_About this exercise_
Below are records with pictures. Reproduce exactly the lines from the line with "Task: Click the Undo arrow toolbar icon" to the line with "Open Chrome three-dot menu", inclusive, and leave each picture out.

_Material shown_
################

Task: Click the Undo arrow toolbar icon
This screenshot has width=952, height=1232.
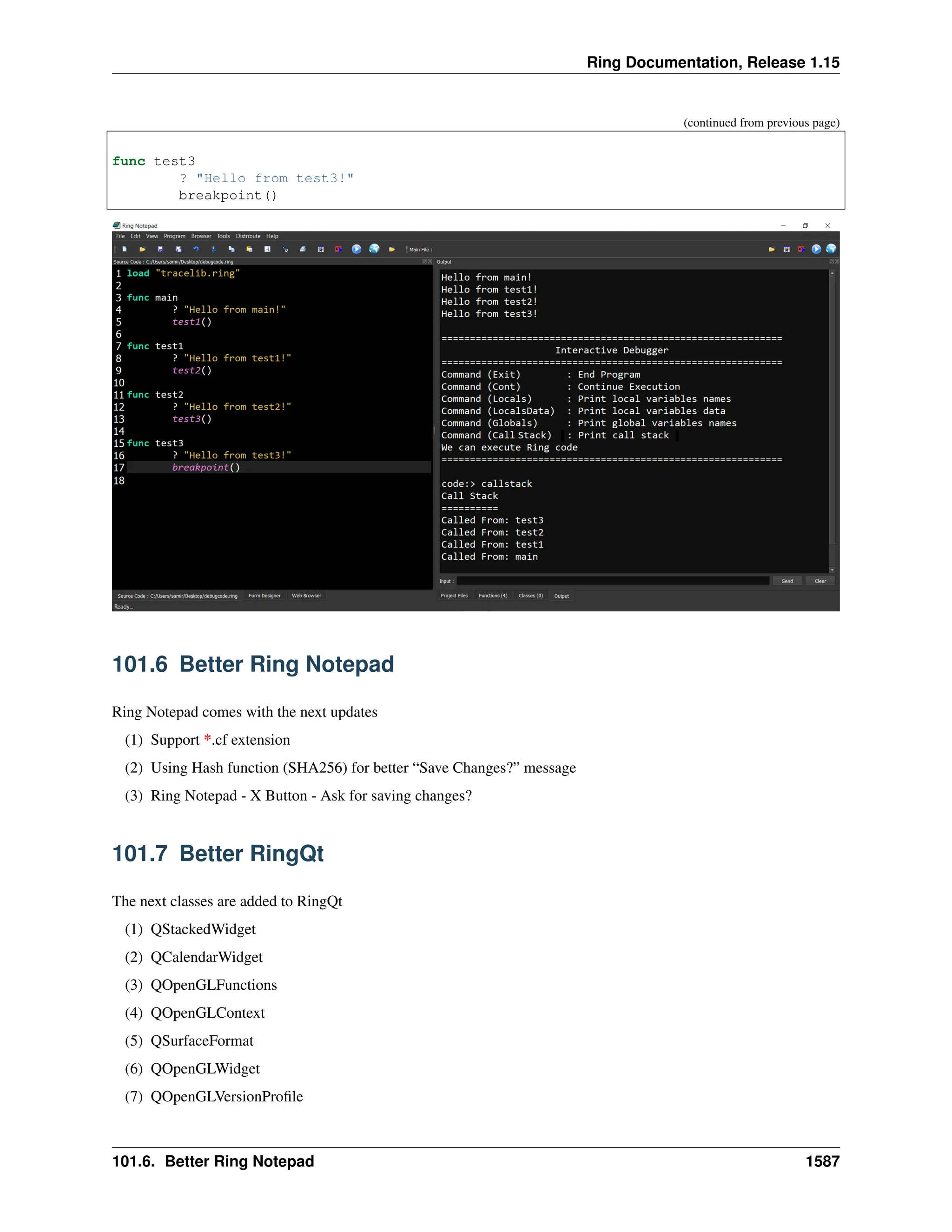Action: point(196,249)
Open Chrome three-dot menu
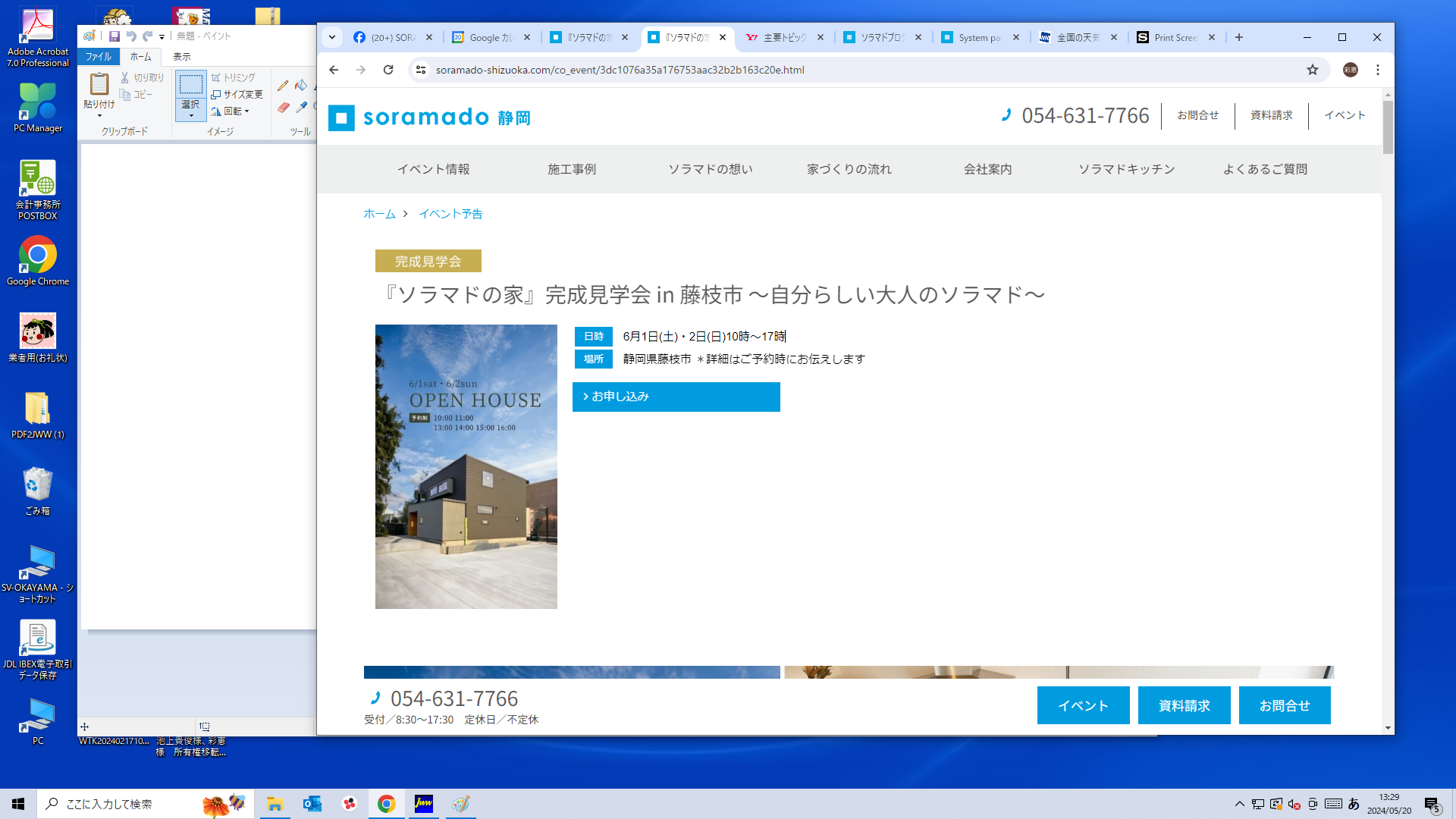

################

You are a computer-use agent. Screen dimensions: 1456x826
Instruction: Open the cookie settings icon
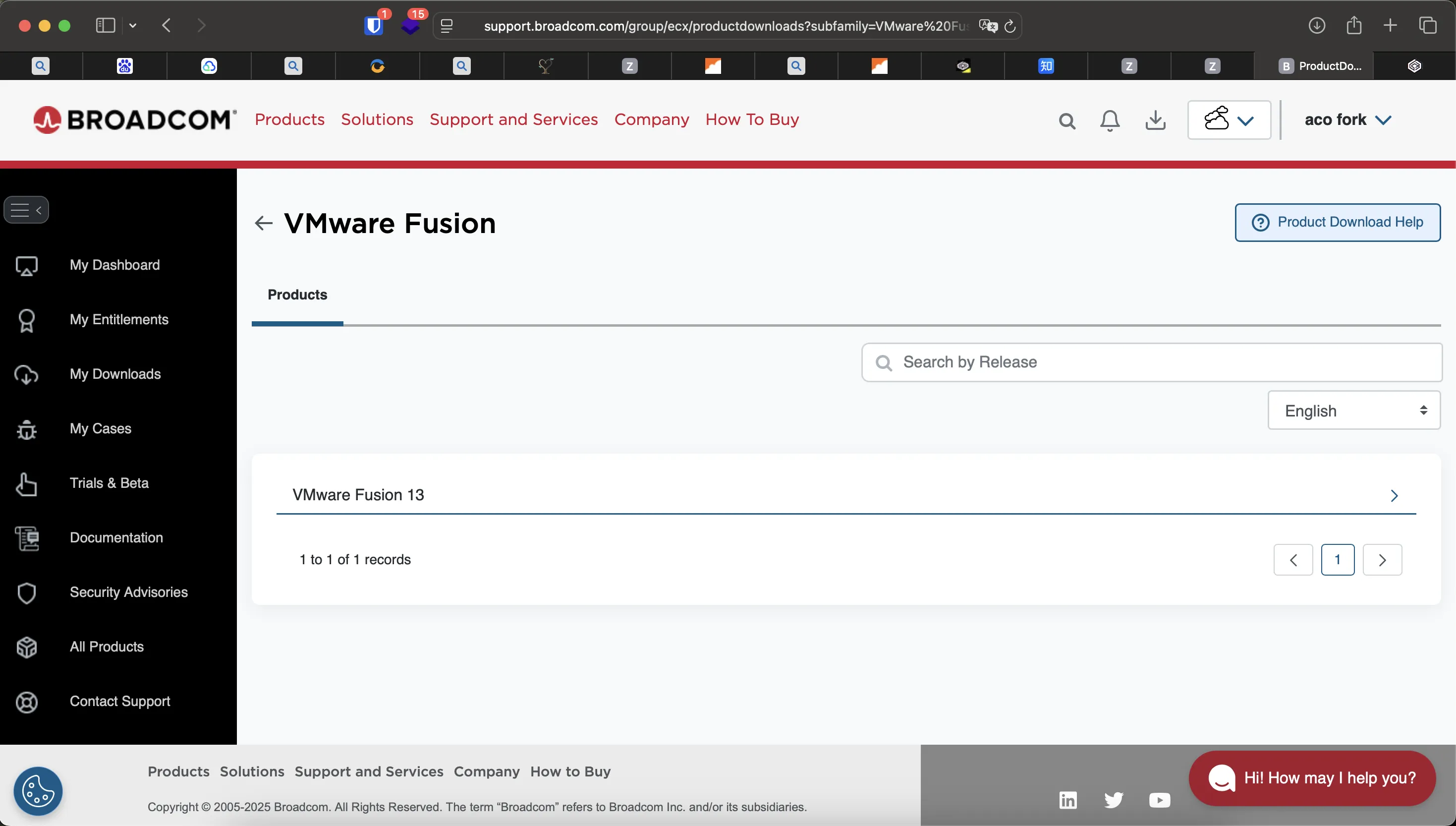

################

_Response area_
Task: Click the Undo arrow toolbar icon
This screenshot has width=952, height=1232.
Action: point(196,249)
Open Chrome three-dot menu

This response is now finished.